Tahlequah Family Returns After Paying Respects To Late Justice Ginsburg

Wednesday, September 23rd 2020, 9:41 pm
By: Amelia Mugavero


A family from Tahlequah are back in Oklahoma after driving to Washington D.C., to honor the late Supreme Court Justice Ruth Bader Ginsburg.

36 hours and 2,400 miles later, Amy Edwards and her family said the trip was a whirlwind, but the impact was worth it.

Amy Edwards and her family are home after driving to Washington D.C. to pay their respects to Ruth Bader Ginsberg. Edwards still thinks about what led her to drive across the country this weekend for someone she has never met. For her, she didn’t have to meet justice Ruth Bader Ginsberg to show respect.

"I think because the moment felt gigantic,” Amy said. “I think a lot of times we've all heard when we're grieving we do funny things so, it felt like an active response and something that it felt like we were doing something about it rather than feeling sad."

Amy said she has always felt a connection to RBG because of the strong women in her family. She said she and her family don’t regret hoping in a car and driving to Washington D.C. to honor to Ginsberg on the Supreme Court steps.

"A lot of people were moved by our gesture of driving and taking the pebbles and putting initials on the pebbles," Edwards said. "People felt like they were there, we literally felt like we took thousands of people with us."
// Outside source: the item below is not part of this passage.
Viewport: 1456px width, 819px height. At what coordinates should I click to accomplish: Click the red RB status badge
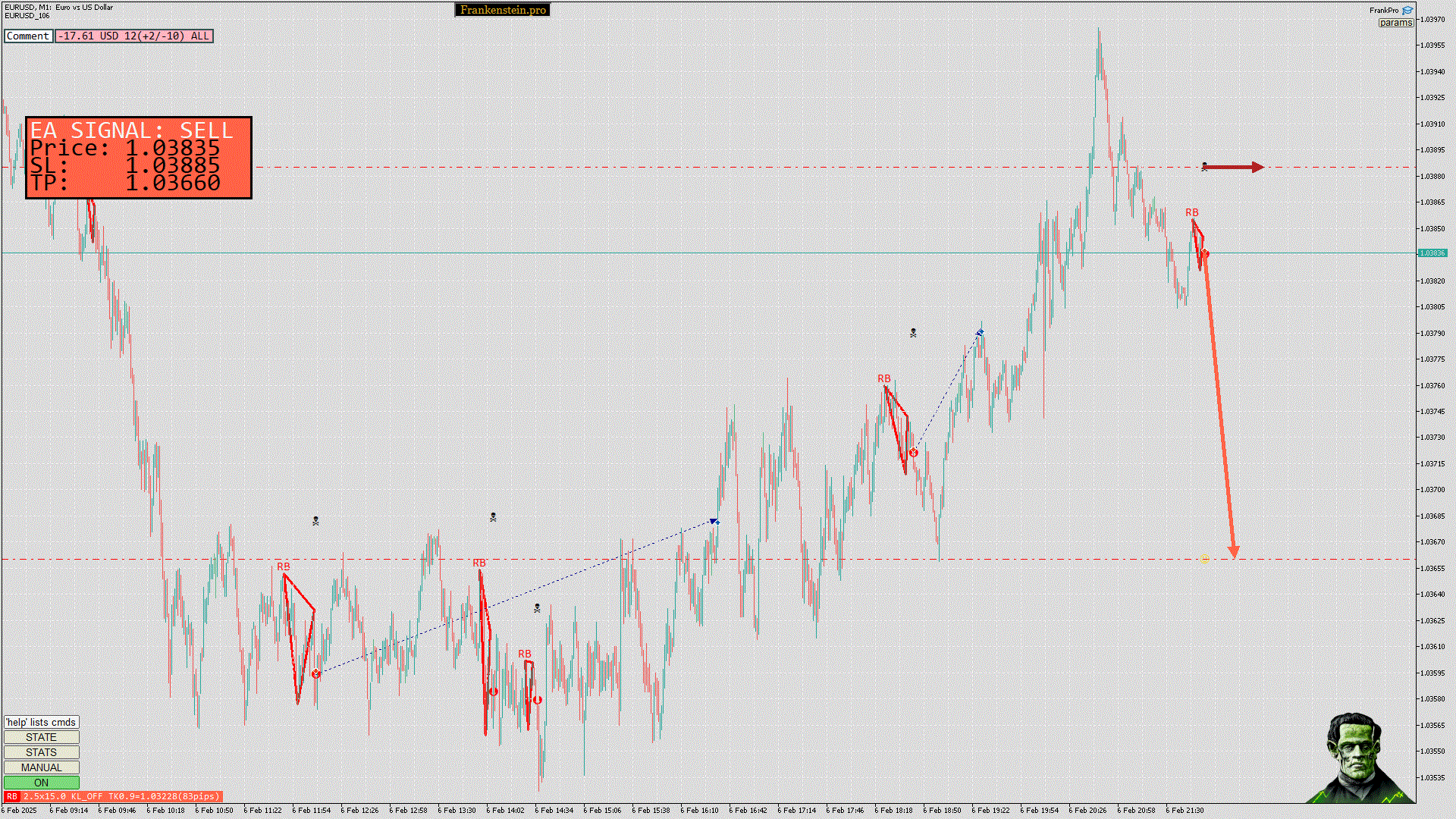click(x=11, y=796)
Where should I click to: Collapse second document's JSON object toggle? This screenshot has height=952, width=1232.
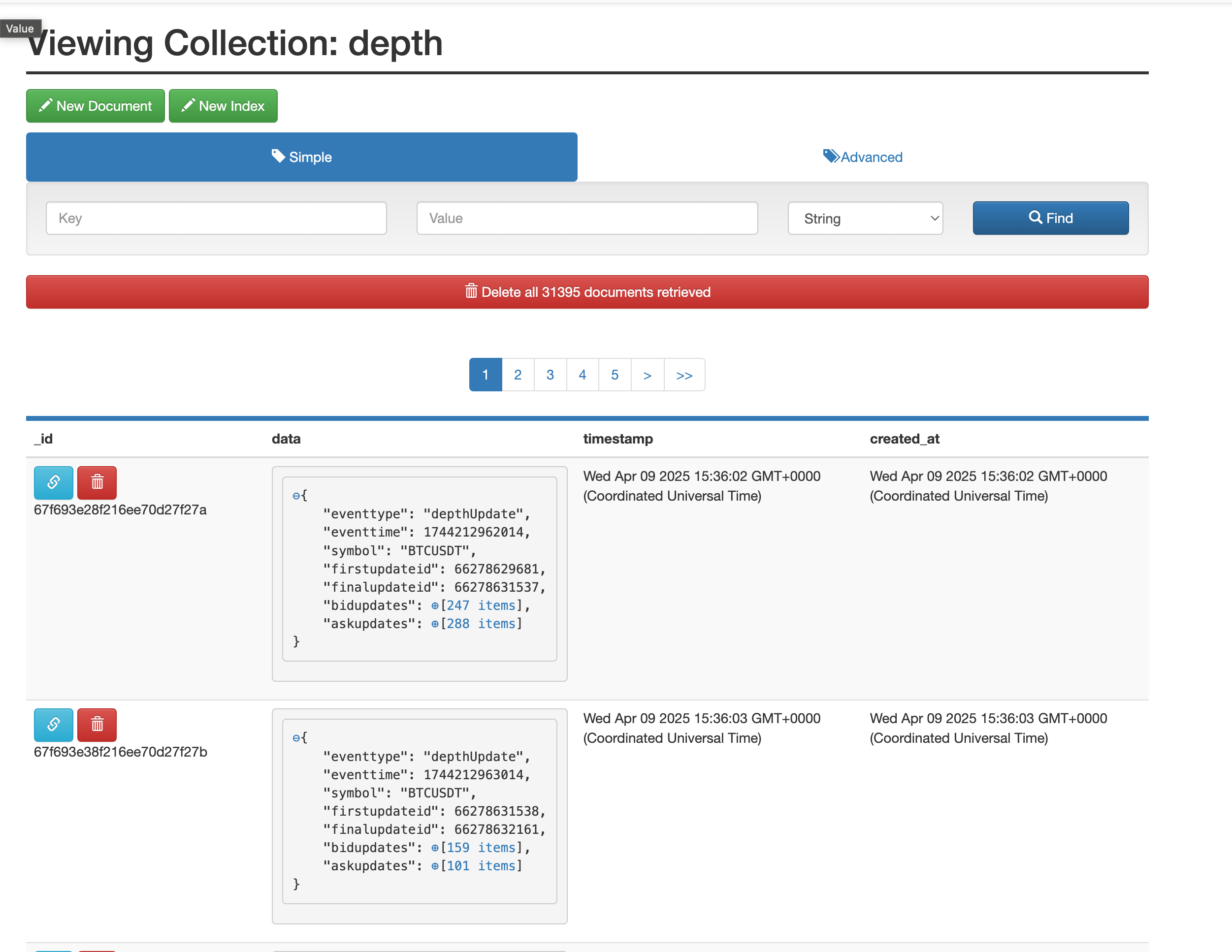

Edwards tweeted about their trip back on Saturday and got tens of thousands of comments in just hours. Now she is followed by some of the biggest names in government.

"The coolest one was Madame Speaker Nancy Pelosi followed me and I immediately messaged my mom, I'm not as cool as my mom, who is followed by Barack Obama!" Edwards said.

Edwards says the 36 hour, 2400 mile trip has made them a little tired, but hopes the trip inspires people to get involved and fight like Ruth did.

“It was worth it. We don’t often get moments like that so they are to be treasured," Edwards said.

Edwards said the trip inspired her family to get more involved in government. She and her husband are training to be precinct officials on Thursday for the November election.